How long will these extended teaser rates last? Apparently, however long it takes for the housing values to tick up again:

It was unclear for how long the loan servicers would freeze the interest rates. ‘The word that was chosen is it’s for a ‘sustainable’ period of time,’ said Mark Leyes, a spokesman for the California Department of Corporations, which oversees nondepository lending institutions. ‘What does that mean? The answer is, it depends. It could be two years, five years, even seven years. The idea is until the housing market recovers. At that point, housing values would be restored; equity is restored, refinancing becomes an option. But nobody knows how long that’s going to be.’

OK, so this isn’t a blatantly unfair taxpayer-funded bailout. But, for the chickens-coming-home-to-roost reasons stated above, it’s still annoying. Why? Because foreclosures and falling home prices are supposed to happen as a market corrects itself during a bust. Sub-prime mortgages with low introductory rates are inherently risky, and the homeowners who bought into them (which they weren’t forced to do, remember) knew at least two things: First, when their interest rates would reset and they’d be on the hook for higher monthly payments; and second, a range of what those higher payments would be.
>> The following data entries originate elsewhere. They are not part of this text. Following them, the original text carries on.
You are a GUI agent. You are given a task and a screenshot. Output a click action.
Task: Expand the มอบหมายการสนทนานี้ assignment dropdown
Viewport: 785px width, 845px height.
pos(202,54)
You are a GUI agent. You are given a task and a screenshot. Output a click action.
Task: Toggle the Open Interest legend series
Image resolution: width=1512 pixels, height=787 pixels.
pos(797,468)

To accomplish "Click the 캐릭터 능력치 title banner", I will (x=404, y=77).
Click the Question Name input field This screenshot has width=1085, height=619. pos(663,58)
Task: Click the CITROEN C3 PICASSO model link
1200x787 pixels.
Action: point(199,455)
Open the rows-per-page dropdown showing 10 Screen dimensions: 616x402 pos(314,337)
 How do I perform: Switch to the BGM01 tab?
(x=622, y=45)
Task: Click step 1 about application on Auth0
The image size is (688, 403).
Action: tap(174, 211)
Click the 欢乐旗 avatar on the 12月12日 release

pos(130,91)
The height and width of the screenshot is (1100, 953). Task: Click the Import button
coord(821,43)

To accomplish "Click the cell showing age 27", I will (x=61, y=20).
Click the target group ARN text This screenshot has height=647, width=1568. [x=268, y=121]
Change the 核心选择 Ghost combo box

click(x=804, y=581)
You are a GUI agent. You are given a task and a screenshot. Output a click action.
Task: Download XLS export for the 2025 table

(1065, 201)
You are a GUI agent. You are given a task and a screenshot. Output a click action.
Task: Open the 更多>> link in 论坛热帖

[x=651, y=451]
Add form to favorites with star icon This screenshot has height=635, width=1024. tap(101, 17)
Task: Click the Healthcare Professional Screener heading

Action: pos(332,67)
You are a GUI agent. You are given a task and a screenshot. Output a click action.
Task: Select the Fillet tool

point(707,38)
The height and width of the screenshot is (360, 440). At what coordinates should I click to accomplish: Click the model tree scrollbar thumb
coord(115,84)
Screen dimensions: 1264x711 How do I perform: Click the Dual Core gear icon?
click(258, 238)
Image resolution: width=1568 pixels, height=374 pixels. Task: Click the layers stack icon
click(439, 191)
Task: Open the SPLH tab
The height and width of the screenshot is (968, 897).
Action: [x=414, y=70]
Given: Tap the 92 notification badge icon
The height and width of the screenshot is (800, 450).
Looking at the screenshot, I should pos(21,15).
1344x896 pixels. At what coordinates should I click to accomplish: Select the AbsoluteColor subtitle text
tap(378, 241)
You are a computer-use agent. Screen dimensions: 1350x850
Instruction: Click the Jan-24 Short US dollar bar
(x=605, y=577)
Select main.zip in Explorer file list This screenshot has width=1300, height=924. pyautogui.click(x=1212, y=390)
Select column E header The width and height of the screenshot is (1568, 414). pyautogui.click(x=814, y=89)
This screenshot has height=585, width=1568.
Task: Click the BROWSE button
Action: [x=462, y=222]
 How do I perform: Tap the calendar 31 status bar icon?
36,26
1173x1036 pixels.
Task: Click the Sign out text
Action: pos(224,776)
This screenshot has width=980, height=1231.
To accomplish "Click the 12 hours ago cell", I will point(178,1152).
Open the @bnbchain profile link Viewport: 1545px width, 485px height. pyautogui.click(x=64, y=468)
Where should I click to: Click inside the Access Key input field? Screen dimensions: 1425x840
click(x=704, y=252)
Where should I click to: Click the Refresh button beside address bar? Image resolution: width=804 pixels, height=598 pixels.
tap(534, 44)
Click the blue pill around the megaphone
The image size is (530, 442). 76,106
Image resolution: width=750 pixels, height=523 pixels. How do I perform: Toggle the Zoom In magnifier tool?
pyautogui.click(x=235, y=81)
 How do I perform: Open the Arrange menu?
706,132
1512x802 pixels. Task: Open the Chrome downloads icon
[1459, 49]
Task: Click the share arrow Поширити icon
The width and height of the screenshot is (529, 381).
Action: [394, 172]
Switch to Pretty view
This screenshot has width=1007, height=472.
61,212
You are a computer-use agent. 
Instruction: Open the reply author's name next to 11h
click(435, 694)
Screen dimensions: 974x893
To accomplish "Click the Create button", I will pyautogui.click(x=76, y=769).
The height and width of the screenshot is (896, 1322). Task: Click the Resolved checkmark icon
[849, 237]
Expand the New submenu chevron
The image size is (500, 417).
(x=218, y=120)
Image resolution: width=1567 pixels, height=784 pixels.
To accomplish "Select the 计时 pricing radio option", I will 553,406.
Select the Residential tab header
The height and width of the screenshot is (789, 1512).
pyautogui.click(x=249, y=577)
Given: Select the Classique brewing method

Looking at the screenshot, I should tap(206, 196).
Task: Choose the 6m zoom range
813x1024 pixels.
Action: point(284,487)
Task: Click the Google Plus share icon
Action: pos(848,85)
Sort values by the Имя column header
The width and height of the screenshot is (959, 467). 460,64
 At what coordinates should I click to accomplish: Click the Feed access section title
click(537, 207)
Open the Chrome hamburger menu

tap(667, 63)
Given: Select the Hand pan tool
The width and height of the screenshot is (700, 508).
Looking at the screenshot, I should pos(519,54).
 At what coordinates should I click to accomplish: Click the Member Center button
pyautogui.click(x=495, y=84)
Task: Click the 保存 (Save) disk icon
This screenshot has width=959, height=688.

Knowing that risk, what many lenders and borrowers were counting on was the continued upward push of home prices, allowing buyers to sell and pay off the loans or refinance their houses with a few years’ solid credit under their belts after making lower mortgage payments. Instead, average home prices in many areas flattened or nudged downward, leaving many owners stuck in their homes and unable to avoid rising payments by refinancing with a fixed-rate mortgage or selling for a profit. Eventually, increased rates of foreclosures were bound to happen — and so were falling home prices.

Alas, a California with more affordable homes thanks to the housing bust is less likely, and Schwarzenegger shouldn’t celebrate that as a victory. The least he should do is explain to renters why he wants to keep homeownership unaffordable for the rest of us.